Menstruação ainda é um tabu no país onde cerca de 713 mil meninas vivem sem acesso a banheiro ou chuveiro em seu domicílio e mais de quatro milhões não têm acesso a itens mínimos de cuidados menstruais nas escolas. Os dados são do relatório “Pobreza Menstrual no Brasil: desigualdade e violações de direitos”, do Unicef (Fundo das Nações Unidas para a Infância), lançado no fim de maio.
De olho na importância de se falar sobre o tema e dos cuidados íntimos da mulher de forma aberta e respeitosa, três empreendedoras de Itapuã criaram o projeto Akuaba – Resgatando Práticas e Memórias Antigas, voltado exclusivamente para mulheres do bairro.
Os primeiros encontros coordenados pelas criadoras Júlia Morais, 25, Alana Santana, 32, e Laura Daltro, 27, ocorreram online, entre os dias 24 e 25 de abril, e reuniram 60 mulheres.
Para Júlia, criadora da empresa Flor de Maio, doula, terapeuta em ginecologia natural e cineasta, a iniciativa foi uma forma de
fortalecer a comunidade onde nasceu e foi criada. “Itapuã é um cenário muito identitário, sentia falta de falar sobre isso para a minha comunidade”.
Segundo ela, o projeto não tem a função de ensinar, mas sim de resgatar experiências que muitas vezes se perdem entre as gerações. Além disso, se conecta com Itapuã, que carrega em sua história gerações de benzedeiras, ganhadeiras e conhecimentos populares.
As reuniões proporcionaram trocas de saberes ancestrais entre mulheres de diferentes gerações sobre temas como ciclo menstrual, chás, beberagens, garrafadas e óleos utilizados nos cuidados femininos. “O objetivo das oficinas é resgatar memórias, trazer os conhecimentos mais atuais e integrá-los aos conhecimentos antigos”, afirma Júlia.
Ela ressalta o exemplo dado sobre formas de lidar com cólicas, sobre o feitio das garrafadas medicinais e os cuidados com o corpo através da saboaria natural.
O nome Akuaba se refere às bonecas ou estátuas da fertilidade do povo Ashanti, que viveu em um período pré-colonial onde hoje é Gana, país da África Ocidental. A palavra está ligada ao mito de Akua, mulher que era infértil e conseguiu engravidar ao receber uma boneca de madeira de um dos sacerdotes de seu povo.
Laura Daltro, doula, aromaterapeuta e terapeuta em ginecologia natural, afirma que a primeira oficina virtual foi um espaço também para sanar dúvidas sobre a saúde íntima e menstrual. Além disso, 30 das participantes receberam um kit com absorventes ecológicos, óleos, hidratantes e sabonetes para o autocuidado.
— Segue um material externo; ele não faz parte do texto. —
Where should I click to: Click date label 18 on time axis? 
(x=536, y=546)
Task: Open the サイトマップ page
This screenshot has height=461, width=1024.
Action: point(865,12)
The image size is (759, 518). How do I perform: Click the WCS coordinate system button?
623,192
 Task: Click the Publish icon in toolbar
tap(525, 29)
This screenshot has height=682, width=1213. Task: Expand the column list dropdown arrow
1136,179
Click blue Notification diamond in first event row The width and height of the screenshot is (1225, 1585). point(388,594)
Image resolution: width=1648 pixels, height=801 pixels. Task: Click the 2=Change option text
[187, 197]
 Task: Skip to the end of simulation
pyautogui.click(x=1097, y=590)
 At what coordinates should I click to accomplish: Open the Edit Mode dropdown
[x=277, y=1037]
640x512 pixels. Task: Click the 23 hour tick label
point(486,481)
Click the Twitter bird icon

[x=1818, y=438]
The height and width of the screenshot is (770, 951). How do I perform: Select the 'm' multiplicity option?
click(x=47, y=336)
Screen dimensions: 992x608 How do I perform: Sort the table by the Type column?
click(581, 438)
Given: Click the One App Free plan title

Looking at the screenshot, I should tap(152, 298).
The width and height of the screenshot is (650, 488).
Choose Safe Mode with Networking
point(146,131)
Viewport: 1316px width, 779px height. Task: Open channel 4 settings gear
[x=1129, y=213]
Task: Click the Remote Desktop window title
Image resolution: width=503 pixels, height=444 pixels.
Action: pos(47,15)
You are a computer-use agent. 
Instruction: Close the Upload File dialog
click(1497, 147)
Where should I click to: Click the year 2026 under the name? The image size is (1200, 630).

“Elas acessaram o conteúdo de forma mais profunda, abrindo um leque de possibilidades para descobrirem e destrincharem seus ciclos menstruais”, diz Laura.
Experiências
O projeto Akuaba foi aprovado no Programa de Recuperação Econômica de Pequenos Negócios de Empreendedoras Negras, pelo fundo Baobá, possibilitando a gratuidade total da oficina. No futuro, as criadoras pretendem realizar novas edições virtuais e presenciais, assim que possível.
Para Aline Nascimento, 39, mestranda em geografia que participou dos encontros com a namorada, foi um momento de grandes aprendizados e descobertas.
“Uma das coisas mais marcantes para mim foram as conversas e receitas das garrafadas para limpeza uterina e cólicas. Só de ouvir uma mulher mais velha falando: ‘Olha, o que eu vou ensinar pra vocês aqui é uma garrafada da minha família’, já é um baque!”, relembra.
A importância de falar sobre a saúde feminina vai da menarca (primeira menstruação) à menopausa. Alana Santana, que trabalha com relações públicas e empreende com sua marca de cosméticos naturais Pedra da Lua, comenta os resultados desse encontro. “Algumas mais velhas tinham dúvidas com a menopausa. Foi interessante essa troca entre mulheres que estão encerrando e iniciando seus ciclos menstruais”.
Além do projeto, as coordenadoras mantêm os diálogos sobre a saúde íntima por meio de consultorias e dos produtos naturais que desenvolvem para saúde e bem-estar feminino.